Pierre Piccinin : "on a subi de fausses exécutions"

09/09/13 à 15:49 - Mise à jour à 15:49

Source: Le Vif

L'enseignant belge Pierre Piccinin, revenu lundi en Belgique après avoir été détenu par différents groupes pendant cinq mois en Syrie, a raconté lundi dans plusieurs médias son "odyssée terrifiante".

Pierre Piccinin : "on a subi de fausses exécutions"

© Belga

Pierre Piccinin da Prata, de son vrai nom d'origine italienne, qui était détenu en compagnie du journaliste italien Domenico Quirico, est arrivé à Bruxelles lundi à 5h40. L'enseignant de 40 ans était en bonne santé physique et psychologique, "malgré les tortures subies", a-t-il déclaré sur les ondes de Bel RTL et au journal Le Soir.

Les deux détenus, qui étaient entrés en Syrie via le Liban le 6 avril, ont été arrêtés deux jours plus tard par l'Armée syrienne libre à Qussayr, où ils sont restés deux mois. "Les cinq derniers jours ont été terribles. Nous étions enfermés dans une cave sordide aux murs couverts de cafards. Alors que les bombes tombaient à proximité, nous avons failli être ensevelis." Ils ont ensuite été régulièrement déplacés et détenus par différents groupes, "très violents, très anti-Occidentaux et des islamistes anti-chrétiens". "Cela a été une odyssée terrifiante", résume M. Piccinin qui évoque des "violences physiques très dures, des humiliations, des brimades et de fausses exécutions".

L'enseignant n'a eu qu'un seul contact avec sa famille durant ses cinq mois de captivité, grâce à un GSM qu'il a pu se procurer "dans la confusion d'une bataille". Les détenus ont essayé deux fois de s'échapper. "Une fois on a pu aller assez loin. On a profité de la prière pour s'emparer de deux kalachnikovs et nous avons quitté le bâtiment. On a couru la campagne deux jours avant de se faire reprendre et très sérieusement punir", explique M. Piccinin.
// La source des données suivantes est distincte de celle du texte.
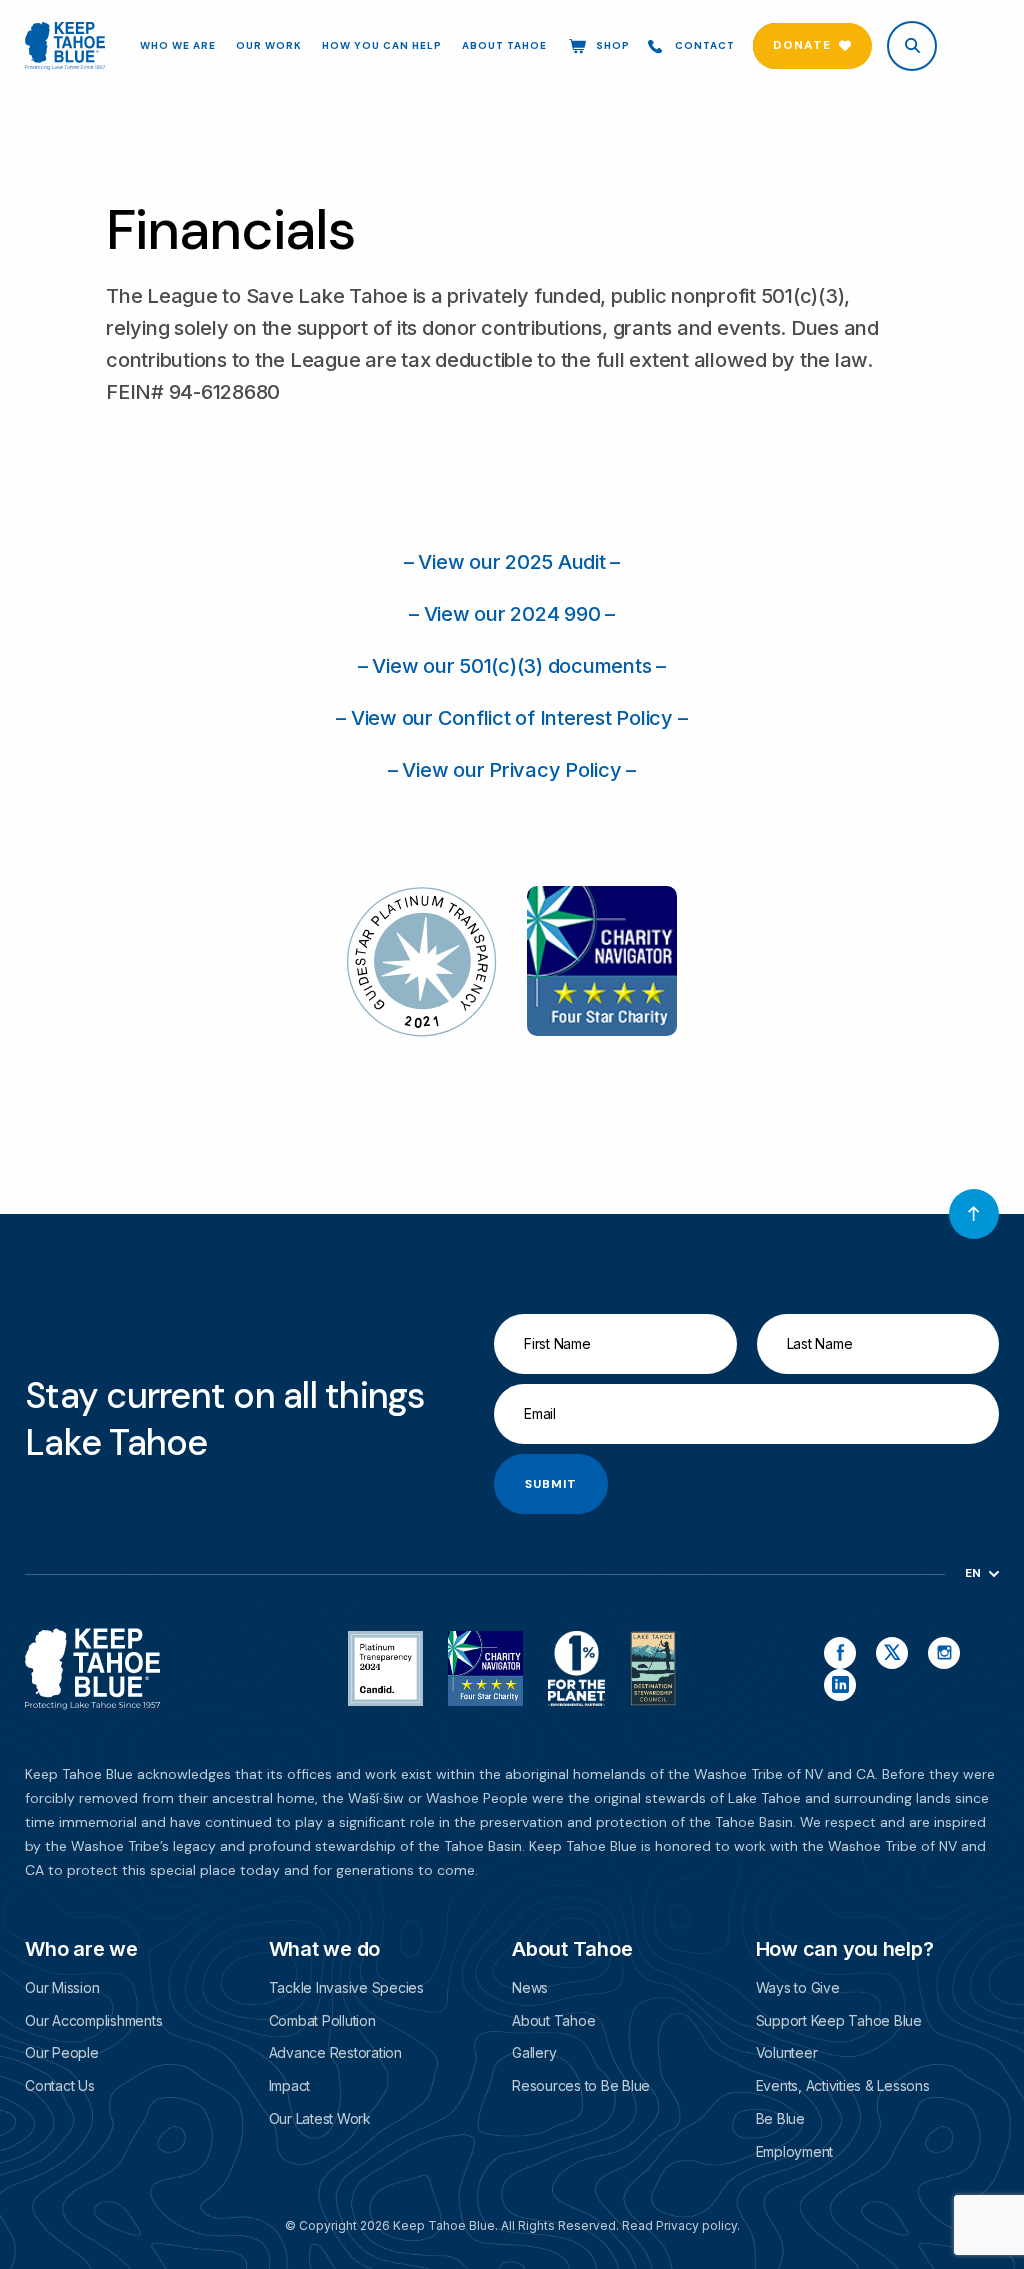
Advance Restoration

Enseignant de l'athénée de Philippeville, historien et politologue de formation, passant ses congés scolaires à voyager dans les zones de guerre, Pierre Piccinin se rendait en Syrie pour la 7e fois depuis le début du soulèvement populaire en 2011. Il ne compte pas y retourner prochainement, a-t-il laissé entendre.

"La révolution syrienne a connu une évolution très importante depuis 7-8 mois. L'Armée syrienne libre s'est quasiment évaporée. On est actuellement face à des vagues islamistes, du brigandage de certains groupes qui rançonnent les territoires qu'ils contrôlent. Je pense qu'il est devenu très dangereux pour des Occidentaux d'encore se rendre en Syrie. La révolution est en pleine déliquescence et tourne à autre chose."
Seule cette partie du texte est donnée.